Irreversibly Altered
Daria Svertivola
Irreversibly Altered
Il me suffit de fermer les yeux pour faire un grand voyage. Malgré la longue distance qui me sépare de ma destination, elle est toujours la même : je finis par poser le pied sur une terre de Cocagne que l’on appelle désormais « Chagrin ».
Le projet
J’en reconnais les rues, les immeubles et les visages. Il m’arrive de parler aux personnes qui gisent là, qui attendent dans une brume éparse, où je pourrais même distinguer une maison que je connais bien et que j’ai quittée. Je la retrouve entachée de tragédie. L’inquiétude me gagne à mesure que je parcours les chemins de cette terre, elle grandit, m’englobe, me serre le cœur. Cette brume me brouille la vue. Je regarde autour, je ne reconnais rien. Les bâtiments sont éclatés sur le sol, là même où poussent des mines. Les musées aux murs vides. Je retrouve le visage de mes proches plus vieux et plus triste qu’avant.

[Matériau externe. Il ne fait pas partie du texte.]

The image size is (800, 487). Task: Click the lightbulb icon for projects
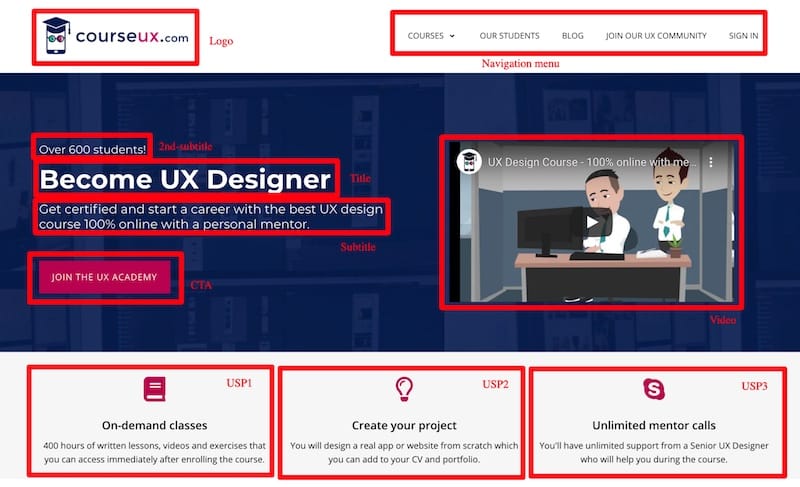pyautogui.click(x=404, y=389)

Les jeunes, qui ont à peine commencé de vivre, mettent des uniformes et partent quelque part « à l’est ». Vont-ils revenir un jour de là-bas ? Ma vision se brouille. Je ne vois plus que les enlacements sur le quai des gares, les tombes fraîches qui fleurissent sur une terre brûlée. Deux couleurs flottent dans le vent. J’entends des alarmes, je cours et je cherche un abri. Je me recroqueville entre deux murs, je regarde la nuit, et la nuit me regarde apeurée. L’inquiétude m’étouffe. Je me dis « réveille-toi et tout sera fini ». Les yeux restent ouverts sur une terre de Cocagne que l’on appelle désormais « Chagrin ».